As Japan enters its second decade of economic difficulty, the view of many long-time analysts of the bilateral relationship is that the situation has changed, and possibly dramatically. This change has taken place gradually, but the results are both clear and potentially very meaningful. At its core, this view concludes that while Japan remains a major global economic actor, it represents neither a rival nor an economic "anchor" for the United States. The fact is that U.S.-Japan trade rivalries no longer dominate U.S. trade activity. Moreover, U.S. economic policymakers, while concerned about Japan’s economic situation, have also all but conceded they have little ability to change it. In short, there seems to be dwindling confidence in the effectiveness of gaiatsu, and therefore little interest in exerting strong external pressure for substantial changes in the Japanese economy.

From a political perspective, the diminished trade and economic focus on Japan has been a mixed blessing. Despite the tensions in the relationship, during the long period of Japanese economic growth at home and abroad, Japan commanded increasing respect in Washington political circles.

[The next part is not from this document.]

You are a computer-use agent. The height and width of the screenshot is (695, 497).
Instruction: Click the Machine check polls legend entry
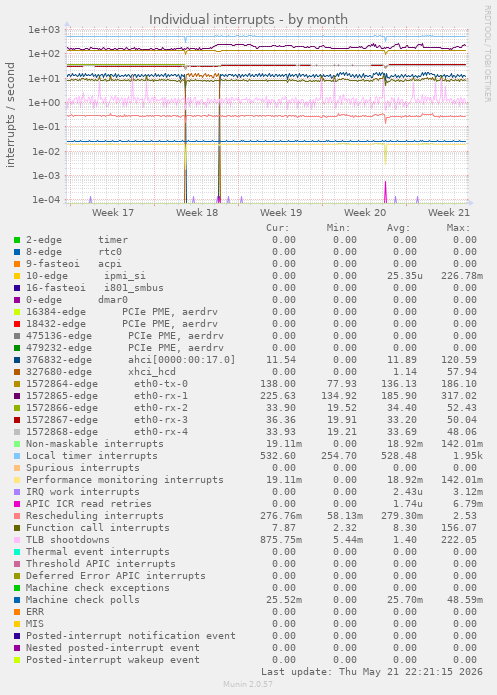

Though politicians complained about Japanese market access, they also held up Japan’s industrial policies, manufacturing systems, government-industry cooperation, savings rate, productivity, and stability as traits to be emulated in the United States. Now both the complaints and the praise are faint.

These shifts in U.S. focus on Japan have complicated origins. In the U.S., Japan is perceived as suffering from a continuing, debilitating, and systemic economic weakness caused by a combination of over-regulation and lax financial oversight. Commentators offer the opinion that Japan’s post-war model of close government-industry cooperation, lifetime employment, equity cross-ownership, and industrial policy no longer works. They cite globalization, market opening, the Asian financial crisis, and, of course, over-borrowing and speculation grounded in an unrealistic real estate-led "bubble" as factors that rendered that model obsolete.

That condition has resulted in the current prolonged recession. However, the key to the current U.S. political perception of Japan is neither the recession itself nor the causes of it. Japan is no longer seen as a rival, a model, or a threat in many Washington circles because it has been unable to emerge from this condition. Thus, while there is always an underlying concern about economic "meltdown" in Japan, that concern is offset by an implicit consensus (at least in Washington) that the United States and other major economic powers will not allow Japan’s financial markets to collapse. Beyond that question, U.S. opinion leaders and decisionmakers see Japan as mired in its long-term problems--problems which only Japan can address.

If these key U.S. groups believe there is little or nothing that outside forces can do to change the situation, they will move on to other areas of concern. In the international economic and trade area, many have already done so. The key U.S. trade focus is now on disputes and opportunities in Europe and Latin America, and more particularly in China. Both the media and U.S. officials are devoting increasing attention to all aspects of the U.S.-China relationship. They are concerned about U.S.-China trade issues, China’s economic leadership, and potential dominance, in Asia, and the many ramifications of China’s membership in the World Trade Organization. China, they believe, presents problems and opportunities that can be strongly influenced by U.S. policy and political initiatives.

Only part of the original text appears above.